_AIM OF THE EXERCISE_
Each line of the data below should be repeated exactly.

====== SOURCE MATERIAL

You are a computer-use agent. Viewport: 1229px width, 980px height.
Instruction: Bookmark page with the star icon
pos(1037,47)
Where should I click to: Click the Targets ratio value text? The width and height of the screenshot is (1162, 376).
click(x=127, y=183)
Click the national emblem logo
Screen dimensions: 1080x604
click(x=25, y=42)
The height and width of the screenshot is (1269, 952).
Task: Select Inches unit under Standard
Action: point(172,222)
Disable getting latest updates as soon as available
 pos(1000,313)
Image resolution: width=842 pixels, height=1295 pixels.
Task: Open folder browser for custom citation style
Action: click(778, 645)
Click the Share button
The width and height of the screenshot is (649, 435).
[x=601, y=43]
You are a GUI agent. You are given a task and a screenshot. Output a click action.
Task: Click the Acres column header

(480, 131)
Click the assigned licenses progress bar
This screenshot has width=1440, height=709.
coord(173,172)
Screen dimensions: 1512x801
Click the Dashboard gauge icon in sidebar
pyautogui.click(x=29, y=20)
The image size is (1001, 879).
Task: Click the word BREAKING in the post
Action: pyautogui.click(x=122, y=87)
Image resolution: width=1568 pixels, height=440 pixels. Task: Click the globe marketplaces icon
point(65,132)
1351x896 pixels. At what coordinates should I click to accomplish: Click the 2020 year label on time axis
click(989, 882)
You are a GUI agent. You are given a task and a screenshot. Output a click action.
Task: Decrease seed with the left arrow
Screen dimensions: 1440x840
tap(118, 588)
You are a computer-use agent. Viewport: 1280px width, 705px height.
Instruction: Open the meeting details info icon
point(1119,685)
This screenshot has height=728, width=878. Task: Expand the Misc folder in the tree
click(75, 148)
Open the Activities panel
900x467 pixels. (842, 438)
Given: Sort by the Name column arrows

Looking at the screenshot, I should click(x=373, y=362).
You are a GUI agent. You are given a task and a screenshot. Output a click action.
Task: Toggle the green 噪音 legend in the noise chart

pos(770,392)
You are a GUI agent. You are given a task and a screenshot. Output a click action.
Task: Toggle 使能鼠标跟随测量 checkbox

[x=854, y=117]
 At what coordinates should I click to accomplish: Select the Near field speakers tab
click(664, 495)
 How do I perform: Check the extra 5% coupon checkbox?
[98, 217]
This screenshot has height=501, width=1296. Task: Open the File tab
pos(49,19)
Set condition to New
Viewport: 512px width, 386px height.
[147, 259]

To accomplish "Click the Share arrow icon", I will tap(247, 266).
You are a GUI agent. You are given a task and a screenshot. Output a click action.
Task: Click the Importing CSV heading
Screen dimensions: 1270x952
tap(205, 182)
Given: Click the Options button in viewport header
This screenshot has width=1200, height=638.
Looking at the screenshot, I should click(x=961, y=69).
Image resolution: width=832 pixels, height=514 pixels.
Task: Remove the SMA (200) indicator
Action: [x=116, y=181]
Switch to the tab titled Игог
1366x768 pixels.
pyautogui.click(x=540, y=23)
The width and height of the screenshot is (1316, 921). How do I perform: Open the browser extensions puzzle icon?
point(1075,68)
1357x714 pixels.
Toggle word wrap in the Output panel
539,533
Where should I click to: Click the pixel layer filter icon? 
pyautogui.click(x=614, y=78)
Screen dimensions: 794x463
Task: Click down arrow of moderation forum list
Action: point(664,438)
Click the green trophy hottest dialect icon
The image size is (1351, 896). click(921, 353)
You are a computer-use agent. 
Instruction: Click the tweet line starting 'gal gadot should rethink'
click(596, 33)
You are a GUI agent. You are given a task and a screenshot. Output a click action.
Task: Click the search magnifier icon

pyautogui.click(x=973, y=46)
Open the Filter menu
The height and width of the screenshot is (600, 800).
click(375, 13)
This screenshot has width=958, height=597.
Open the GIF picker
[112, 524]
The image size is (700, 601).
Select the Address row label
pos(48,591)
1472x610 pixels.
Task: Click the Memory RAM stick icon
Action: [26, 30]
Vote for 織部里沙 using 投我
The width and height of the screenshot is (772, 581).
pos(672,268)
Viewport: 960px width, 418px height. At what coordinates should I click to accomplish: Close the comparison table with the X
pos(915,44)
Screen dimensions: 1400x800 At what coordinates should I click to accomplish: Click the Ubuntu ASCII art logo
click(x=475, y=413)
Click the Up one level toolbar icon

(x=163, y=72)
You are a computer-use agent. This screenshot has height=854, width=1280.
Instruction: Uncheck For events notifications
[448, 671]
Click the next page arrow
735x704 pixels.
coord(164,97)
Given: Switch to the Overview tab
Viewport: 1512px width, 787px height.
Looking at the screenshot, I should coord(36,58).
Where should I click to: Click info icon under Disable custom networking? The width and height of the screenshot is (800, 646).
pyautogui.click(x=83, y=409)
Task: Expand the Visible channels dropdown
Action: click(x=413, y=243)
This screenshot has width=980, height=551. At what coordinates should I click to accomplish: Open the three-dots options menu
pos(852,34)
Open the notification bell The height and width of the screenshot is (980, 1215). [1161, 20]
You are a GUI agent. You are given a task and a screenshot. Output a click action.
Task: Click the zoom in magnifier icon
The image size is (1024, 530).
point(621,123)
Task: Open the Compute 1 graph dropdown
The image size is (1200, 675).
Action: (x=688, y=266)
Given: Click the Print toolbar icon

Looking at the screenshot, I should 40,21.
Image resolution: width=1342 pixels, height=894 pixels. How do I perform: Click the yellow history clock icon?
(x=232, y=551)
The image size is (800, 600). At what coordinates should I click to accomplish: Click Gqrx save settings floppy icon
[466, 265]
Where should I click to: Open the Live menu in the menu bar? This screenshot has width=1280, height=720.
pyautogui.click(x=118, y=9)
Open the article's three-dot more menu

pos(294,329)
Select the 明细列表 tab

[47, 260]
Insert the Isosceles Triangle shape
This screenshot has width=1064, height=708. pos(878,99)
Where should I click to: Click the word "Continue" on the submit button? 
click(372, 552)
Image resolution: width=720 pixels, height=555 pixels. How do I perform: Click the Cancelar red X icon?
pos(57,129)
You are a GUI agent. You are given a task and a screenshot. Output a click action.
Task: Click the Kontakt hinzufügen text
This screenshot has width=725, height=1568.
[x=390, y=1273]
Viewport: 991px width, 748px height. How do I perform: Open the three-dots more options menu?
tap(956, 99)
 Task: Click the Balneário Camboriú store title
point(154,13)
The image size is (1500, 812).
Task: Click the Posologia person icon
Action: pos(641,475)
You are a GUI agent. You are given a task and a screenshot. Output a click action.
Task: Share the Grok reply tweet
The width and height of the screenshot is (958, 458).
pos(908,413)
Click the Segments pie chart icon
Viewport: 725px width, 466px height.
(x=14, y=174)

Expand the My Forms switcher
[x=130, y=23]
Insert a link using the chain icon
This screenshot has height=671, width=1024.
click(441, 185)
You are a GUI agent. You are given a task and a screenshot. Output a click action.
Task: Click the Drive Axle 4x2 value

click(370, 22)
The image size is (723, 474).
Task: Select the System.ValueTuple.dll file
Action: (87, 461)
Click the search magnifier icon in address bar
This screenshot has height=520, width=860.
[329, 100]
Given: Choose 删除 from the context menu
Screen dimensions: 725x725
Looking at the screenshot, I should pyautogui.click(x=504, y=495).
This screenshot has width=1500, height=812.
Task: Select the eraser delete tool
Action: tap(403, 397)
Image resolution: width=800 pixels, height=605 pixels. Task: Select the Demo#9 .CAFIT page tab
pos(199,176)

============

_FINISHED EXERCISE_
You are a computer-use agent. Viewport: 1229px width, 980px height.
Instruction: Bookmark page with the star icon
pos(1037,47)
Where should I click to: Click the Targets ratio value text? The width and height of the screenshot is (1162, 376).
click(x=127, y=183)
Click the national emblem logo
Screen dimensions: 1080x604
click(x=25, y=42)
The height and width of the screenshot is (1269, 952).
Task: Select Inches unit under Standard
Action: point(172,222)
Disable getting latest updates as soon as available
 pos(1000,313)
Image resolution: width=842 pixels, height=1295 pixels.
Task: Open folder browser for custom citation style
Action: click(778, 645)
Click the Share button
The width and height of the screenshot is (649, 435).
[x=601, y=43]
You are a GUI agent. You are given a task and a screenshot. Output a click action.
Task: Click the Acres column header

(480, 131)
Click the assigned licenses progress bar
This screenshot has width=1440, height=709.
coord(173,172)
Screen dimensions: 1512x801
Click the Dashboard gauge icon in sidebar
pyautogui.click(x=29, y=20)
The image size is (1001, 879).
Task: Click the word BREAKING in the post
Action: pyautogui.click(x=122, y=87)
Image resolution: width=1568 pixels, height=440 pixels. Task: Click the globe marketplaces icon
point(65,132)
1351x896 pixels. At what coordinates should I click to accomplish: Click the 2020 year label on time axis
click(989, 882)
You are a GUI agent. You are given a task and a screenshot. Output a click action.
Task: Decrease seed with the left arrow
Screen dimensions: 1440x840
tap(118, 588)
You are a computer-use agent. Viewport: 1280px width, 705px height.
Instruction: Open the meeting details info icon
point(1119,685)
This screenshot has height=728, width=878. Task: Expand the Misc folder in the tree
click(75, 148)
Open the Activities panel
900x467 pixels. (842, 438)
Given: Sort by the Name column arrows

Looking at the screenshot, I should click(x=373, y=362).
You are a GUI agent. You are given a task and a screenshot. Output a click action.
Task: Toggle the green 噪音 legend in the noise chart

pos(770,392)
You are a GUI agent. You are given a task and a screenshot. Output a click action.
Task: Toggle 使能鼠标跟随测量 checkbox

[x=854, y=117]
 At what coordinates should I click to accomplish: Select the Near field speakers tab
click(664, 495)
 How do I perform: Check the extra 5% coupon checkbox?
[98, 217]
This screenshot has height=501, width=1296. Task: Open the File tab
pos(49,19)
Set condition to New
Viewport: 512px width, 386px height.
[147, 259]

To accomplish "Click the Share arrow icon", I will tap(247, 266).
You are a GUI agent. You are given a task and a screenshot. Output a click action.
Task: Click the Importing CSV heading
Screen dimensions: 1270x952
tap(205, 182)
Given: Click the Options button in viewport header
This screenshot has width=1200, height=638.
Looking at the screenshot, I should click(x=961, y=69).
Image resolution: width=832 pixels, height=514 pixels.
Task: Remove the SMA (200) indicator
Action: [x=116, y=181]
Switch to the tab titled Игог
1366x768 pixels.
pyautogui.click(x=540, y=23)
The width and height of the screenshot is (1316, 921). How do I perform: Open the browser extensions puzzle icon?
point(1075,68)
1357x714 pixels.
Toggle word wrap in the Output panel
539,533
Where should I click to: Click the pixel layer filter icon? 
pyautogui.click(x=614, y=78)
Screen dimensions: 794x463
Task: Click down arrow of moderation forum list
Action: point(664,438)
Click the green trophy hottest dialect icon
The image size is (1351, 896). click(921, 353)
You are a computer-use agent. 
Instruction: Click the tweet line starting 'gal gadot should rethink'
click(596, 33)
You are a GUI agent. You are given a task and a screenshot. Output a click action.
Task: Click the search magnifier icon

pyautogui.click(x=973, y=46)
Open the Filter menu
The height and width of the screenshot is (600, 800).
click(375, 13)
This screenshot has width=958, height=597.
Open the GIF picker
[112, 524]
The image size is (700, 601).
Select the Address row label
pos(48,591)
1472x610 pixels.
Task: Click the Memory RAM stick icon
Action: [26, 30]
Vote for 織部里沙 using 投我
The width and height of the screenshot is (772, 581).
pos(672,268)
Viewport: 960px width, 418px height. At what coordinates should I click to accomplish: Close the comparison table with the X
pos(915,44)
Screen dimensions: 1400x800 At what coordinates should I click to accomplish: Click the Ubuntu ASCII art logo
click(x=475, y=413)
Click the Up one level toolbar icon

(x=163, y=72)
You are a computer-use agent. This screenshot has height=854, width=1280.
Instruction: Uncheck For events notifications
[448, 671]
Click the next page arrow
735x704 pixels.
coord(164,97)
Given: Switch to the Overview tab
Viewport: 1512px width, 787px height.
Looking at the screenshot, I should coord(36,58).
Where should I click to: Click info icon under Disable custom networking? The width and height of the screenshot is (800, 646).
pyautogui.click(x=83, y=409)
Task: Expand the Visible channels dropdown
Action: click(x=413, y=243)
This screenshot has width=980, height=551. At what coordinates should I click to accomplish: Open the three-dots options menu
pos(852,34)
Open the notification bell The height and width of the screenshot is (980, 1215). [1161, 20]
You are a GUI agent. You are given a task and a screenshot. Output a click action.
Task: Click the zoom in magnifier icon
The image size is (1024, 530).
point(621,123)
Task: Open the Compute 1 graph dropdown
The image size is (1200, 675).
Action: (x=688, y=266)
Given: Click the Print toolbar icon

Looking at the screenshot, I should 40,21.
Image resolution: width=1342 pixels, height=894 pixels. How do I perform: Click the yellow history clock icon?
(x=232, y=551)
The image size is (800, 600). At what coordinates should I click to accomplish: Click Gqrx save settings floppy icon
[466, 265]
Where should I click to: Open the Live menu in the menu bar? This screenshot has width=1280, height=720.
pyautogui.click(x=118, y=9)
Open the article's three-dot more menu

pos(294,329)
Select the 明细列表 tab

[47, 260]
Insert the Isosceles Triangle shape
This screenshot has width=1064, height=708. pos(878,99)
Where should I click to: Click the word "Continue" on the submit button? 
click(372, 552)
Image resolution: width=720 pixels, height=555 pixels. How do I perform: Click the Cancelar red X icon?
pos(57,129)
You are a GUI agent. You are given a task and a screenshot. Output a click action.
Task: Click the Kontakt hinzufügen text
This screenshot has width=725, height=1568.
[x=390, y=1273]
Viewport: 991px width, 748px height. How do I perform: Open the three-dots more options menu?
tap(956, 99)
 Task: Click the Balneário Camboriú store title
point(154,13)
The image size is (1500, 812).
Task: Click the Posologia person icon
Action: pos(641,475)
You are a GUI agent. You are given a task and a screenshot. Output a click action.
Task: Share the Grok reply tweet
The width and height of the screenshot is (958, 458).
pos(908,413)
Click the Segments pie chart icon
Viewport: 725px width, 466px height.
(x=14, y=174)

Expand the My Forms switcher
[x=130, y=23]
Insert a link using the chain icon
This screenshot has height=671, width=1024.
click(441, 185)
You are a GUI agent. You are given a task and a screenshot. Output a click action.
Task: Click the Drive Axle 4x2 value

click(370, 22)
The image size is (723, 474).
Task: Select the System.ValueTuple.dll file
Action: (87, 461)
Click the search magnifier icon in address bar
This screenshot has height=520, width=860.
[329, 100]
Given: Choose 删除 from the context menu
Screen dimensions: 725x725
Looking at the screenshot, I should pyautogui.click(x=504, y=495).
This screenshot has width=1500, height=812.
Task: Select the eraser delete tool
Action: tap(403, 397)
Image resolution: width=800 pixels, height=605 pixels. Task: Select the Demo#9 .CAFIT page tab
pos(199,176)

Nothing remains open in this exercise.